По дороге Тауринкс озирал деревушку хозяйским взглядом. Хорошо, право же, живут на востоке! Покойно. Разве на югах позволил бы кто себе поселиться без крепкой ограды? Сумасшедший или отщепенец, не ценящий ни своей жизни, ни чужой. А здесь – ни палисада, ни даже изгородки самой завалящей; вот дом, вот огород, а за ним – сразу луга, и поля, и лес где-то там подальше. Тихая здесь, верно, жизнь. Тауринкс бы от такой тишины озверел на третью неделю. Ему и дома-то, где житья не было от налетчиков-ырчей и диких драконов, казалось скучновато.
Деревня стояла почти на самом берегу Драконьей реки, отделенная от воды широким заливным лугом. Имя свое речка получила, само собой, не от того, что в ней водились водяные драконы. Даже лишившись и так невеликого умишка, дракон не смог бы подняться по течению из родных морей в реку. Слишком мелкой была она, и галечные перекаты, искрившиеся на солнце, напоминали драконью чешую.

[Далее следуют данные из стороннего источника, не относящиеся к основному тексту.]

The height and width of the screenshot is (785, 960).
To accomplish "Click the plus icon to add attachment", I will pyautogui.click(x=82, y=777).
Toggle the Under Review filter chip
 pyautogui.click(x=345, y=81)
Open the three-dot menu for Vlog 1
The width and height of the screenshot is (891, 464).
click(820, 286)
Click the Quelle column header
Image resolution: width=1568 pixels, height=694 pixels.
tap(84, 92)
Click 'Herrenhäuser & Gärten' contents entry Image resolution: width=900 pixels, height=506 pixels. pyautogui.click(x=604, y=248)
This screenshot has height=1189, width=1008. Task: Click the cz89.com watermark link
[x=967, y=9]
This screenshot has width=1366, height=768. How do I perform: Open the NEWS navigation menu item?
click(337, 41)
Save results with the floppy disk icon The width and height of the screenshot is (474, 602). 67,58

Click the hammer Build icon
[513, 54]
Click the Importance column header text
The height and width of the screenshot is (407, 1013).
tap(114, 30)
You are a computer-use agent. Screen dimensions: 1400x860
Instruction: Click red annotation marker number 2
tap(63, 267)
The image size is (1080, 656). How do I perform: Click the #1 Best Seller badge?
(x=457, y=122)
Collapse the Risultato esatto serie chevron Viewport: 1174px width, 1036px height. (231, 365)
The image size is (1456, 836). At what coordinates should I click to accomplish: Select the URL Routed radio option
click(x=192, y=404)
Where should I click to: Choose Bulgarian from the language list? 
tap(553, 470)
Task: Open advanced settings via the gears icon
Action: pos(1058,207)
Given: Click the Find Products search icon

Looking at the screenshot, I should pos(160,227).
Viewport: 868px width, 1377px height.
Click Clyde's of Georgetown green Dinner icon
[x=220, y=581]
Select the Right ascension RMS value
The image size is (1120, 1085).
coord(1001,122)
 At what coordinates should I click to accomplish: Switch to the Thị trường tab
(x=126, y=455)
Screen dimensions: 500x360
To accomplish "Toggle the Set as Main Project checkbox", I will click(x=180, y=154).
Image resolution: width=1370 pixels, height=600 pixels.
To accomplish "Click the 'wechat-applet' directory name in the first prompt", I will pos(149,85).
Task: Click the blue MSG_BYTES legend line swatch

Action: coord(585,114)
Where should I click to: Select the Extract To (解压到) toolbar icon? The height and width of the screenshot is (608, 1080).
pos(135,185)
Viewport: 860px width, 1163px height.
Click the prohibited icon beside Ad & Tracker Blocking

На краю того самого луга столпились деревенские мужики – на взгляд Тауринкса, все до единого. Собрание перешло уже через взаимные обвинения и перебранку к тому томительному молчанию, когда все уже сказано, но ничего не решено, потому что ни у кого не хватает духу примириться с отвратительным и неизбежным. Староста стоял поодаль, понурив голову.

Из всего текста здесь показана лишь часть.